Filmin konusundan ve oyuncuların ustalığından ziyade filmin çekildiği mekan, özellikle de Amasra'nın şıkır şıkır gece çekimleri beni büyülemişti..


Filmi izledikten sonra pek çok kere niyetlenmemize rağmen, gidememiştik bu şirin ilçeye


aradan zaman geçti,

Amasra hafızama yerleşmiş Amasra görüntüleriyle eşleşmese de hayran kaldım bu ilçeye...

zaman içinde popüler olup pek çok günübirlik gezilerin gözde durağı olsa da....



hala sessiz, hala sakin, hala dokusu bozulmamış, beton yığınına dönüşmemiş...

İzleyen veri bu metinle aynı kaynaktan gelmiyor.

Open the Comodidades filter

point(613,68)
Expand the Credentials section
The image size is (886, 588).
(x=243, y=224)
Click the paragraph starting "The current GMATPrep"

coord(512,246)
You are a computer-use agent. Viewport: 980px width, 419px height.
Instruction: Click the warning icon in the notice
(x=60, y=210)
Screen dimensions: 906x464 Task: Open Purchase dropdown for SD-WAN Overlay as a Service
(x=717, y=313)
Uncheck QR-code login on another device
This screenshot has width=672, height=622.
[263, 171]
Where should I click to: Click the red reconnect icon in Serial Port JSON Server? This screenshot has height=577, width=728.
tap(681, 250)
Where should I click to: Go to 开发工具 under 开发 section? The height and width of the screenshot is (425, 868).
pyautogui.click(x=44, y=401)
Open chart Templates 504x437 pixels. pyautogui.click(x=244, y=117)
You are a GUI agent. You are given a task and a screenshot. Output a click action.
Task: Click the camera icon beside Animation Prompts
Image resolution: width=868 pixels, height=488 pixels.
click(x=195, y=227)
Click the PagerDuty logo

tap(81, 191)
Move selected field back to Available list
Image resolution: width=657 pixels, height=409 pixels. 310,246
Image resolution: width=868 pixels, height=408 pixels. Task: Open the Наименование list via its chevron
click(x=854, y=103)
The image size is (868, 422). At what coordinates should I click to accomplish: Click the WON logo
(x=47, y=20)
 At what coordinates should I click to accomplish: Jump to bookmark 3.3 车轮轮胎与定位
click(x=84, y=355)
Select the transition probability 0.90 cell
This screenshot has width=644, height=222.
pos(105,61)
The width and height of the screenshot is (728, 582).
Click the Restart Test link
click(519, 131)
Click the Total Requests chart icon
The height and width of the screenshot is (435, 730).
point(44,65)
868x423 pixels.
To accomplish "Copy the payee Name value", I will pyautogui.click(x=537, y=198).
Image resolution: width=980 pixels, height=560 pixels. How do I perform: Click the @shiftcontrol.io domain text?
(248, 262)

yeniden görmeye ve yaşamaya kesinlikle değer diye düşünüyorum...

sakarya balıkçısı

balıkçıdayım...akşam için aldığım balıkların ayıklanmasını bekliyorum..beklerken de bir yandan balıkçının tekniğini kapmaya çalışarak dikkat kesilmiş izliyorum..saçlarına kır düşmüş, orta yaşı çoktan geçmiş, lacivert tulumu ve siyah lastik çizmeleri içinde biraz bıkkın, çokça yorgun bir yüz ifadesiyle balıkçımız, gayet seri ve maharetli bir biçimde, her balık için farklı bir muammele uygulayarak mesleğini icra etmekte..
derken arkamda bir çift varmış, farkında değilim.. tezgah üzerinde gerçekleşen eyleme konsantre olmuşken, mıy mıy mıy bir ses tonuyla ve bebekvari bir konuşma tarzıyla sevgilisine nazlanan kıza bir an için kulak kesildim..
"ayyyyhhhh ben bakamıyoruuuuummmm iççimmm kötü oluyorr ıyyhhhh neffennaa nasıl yardı karnını ayyyhhhhh ıığııığıııııı..." gayri ihtiyari sesin sahibi şahsı merak edip hafifçe arkamı dönerek bir bakış baktım..ki ben diyeyim 30 siz deyin 35 yaşlarında bir bayan, kendisinden 3-5 yaş büyük olduğunu tahmin ettiğim bir erkeğe belinden iki koluyla birden sarılmış, başını gögsüne yaslamış, kırpıştırdığı gözleriyle balıkların temizlendiği tezgaha bakarak şımarmakta..benim gibi sıralarının gelmesini bekliyorlar anlaşılan..
erkeğin cevabı aynen şu oldu; "bitanemmmm bakma sen, ben bakarımm...hadi git karşıdaki magazanın-o magaza kütahya porselenin butik mağazası oluyor-vitrinine bi bakıver, hadi bebeğimmmmm, canım benimmm, hadi... "
off ya dedim içimden, şu yaşıma geldim böyle nazlanmayı hiç bir zaman beceremedim..bundan sonra da becerebileceğimi sanmıyorum..ama becerebilenlere de gizliden hayranım :)))
bunlar aklımdan geçerken, adımın anons edilmesi ile bir anda kendime geldim..temizleme işlemi sona ermiş, balıklar hazırlanıp poşetlenmiş, sahibini beklemekteydi....

9 Eylül 2008 Salı

serbest kürsü

gerek yoktu...
yadırgadım..
alındım!

7 Eylül 2008 Pazar

Bozcaada


Bozcaada'nın en çok adaya gidişini seviyorum..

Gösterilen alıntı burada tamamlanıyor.